Remarks on AI from NZ

Ecology, “Eye-Mites,” and Human Dominance

  • The “eyelash mite” analogy spurs debate about who depends on whom: some read it as humans eventually subsisting on AI byproducts; others note today’s AIs are utterly dependent on human-built energy, data, and hardware.
  • The claim that humans have a “stable position” among other intelligences is challenged as euphemistic: commenters point to massive biodiversity loss, human-driven megafauna extinctions, livestock-dominated biomass, and industrial agriculture.
  • New Zealand is discussed as a partial counterexample (significant protected land), but even there farmable land is limited and mostly pastoral.

Human Dependence, Skill Atrophy, and the Eloi

  • Some doubt a future where everyone becomes Eloi-like mental weaklings: human curiosity and archival knowledge make total loss of understanding unlikely.
  • Others argue complexity is already outrunning individual comprehension; LLMs can be world‑class teachers for the motivated, but research and anecdotes suggest weaker students get worse and skills can rapidly degrade when people “drink the Kool‑Aid.”
  • Several worry more about fragile high-tech dependencies (biotech, antibiotics, critical factories) and social overreliance than about sci‑fi rebellion scenarios.

Corporations, Collective Minds, and Proto-AI

  • A recurring analogy: corporations, militaries, and governments already behave like non-human intelligences with their own goals (profit, power, influence), built from many humans.
  • Some extend this to say we already live with a form of “ASI”: large institutions can pursue complex goals beyond any individual’s capacity.
  • Others reject this as definitional sleight of hand: institutions make obvious errors, are bounded by their smartest members and slow communication; this is nothing like a truly superhuman, unified intelligence.

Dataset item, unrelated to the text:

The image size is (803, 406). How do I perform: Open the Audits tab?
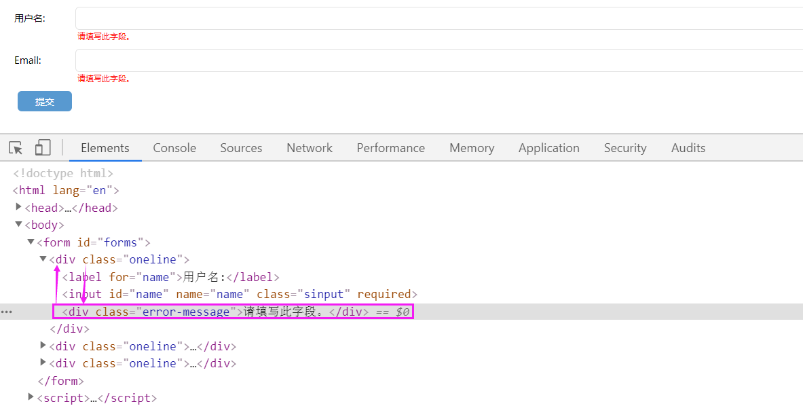[688, 148]
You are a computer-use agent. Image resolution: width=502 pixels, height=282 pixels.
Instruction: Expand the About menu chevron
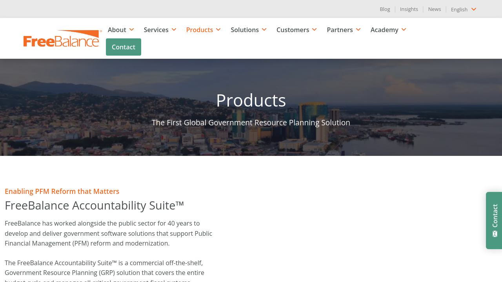[132, 30]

Superintelligence Risk: Extinction vs Managed Coexistence

  • One camp: truly superhuman, unaligned AI almost guarantees human extinction or irrelevance; nature’s “competition” analogy is misleading, as nothing today rivals humans the way ASI could.
  • Countercamp: fictional models (e.g., benevolent superintelligent governors) show plausible coexistence if systems are explicitly aligned with human flourishing.
  • Disagreements center on whether alignment by default is realistic, whether fears resemble religious eschatology, and how much imagination we should give to catastrophic scenarios (from microdrones to mundane, legalistic disempowerment via ubiquitous automation).

Media Theory: Augmentation as Amputation

  • McLuhan’s idea that every technological extension is also an amputation is embraced and elaborated: LLMs are seen as a new medium, not just fancy books or search.
  • Commenters worry about which human faculties atrophy—mathematical reasoning, tolerance for boredom, and other cognitive “muscles”—as we offload more to AI.
  • There’s concern that, as with other media, we may gradually strip away parts of the self and become servomechanisms of our tools.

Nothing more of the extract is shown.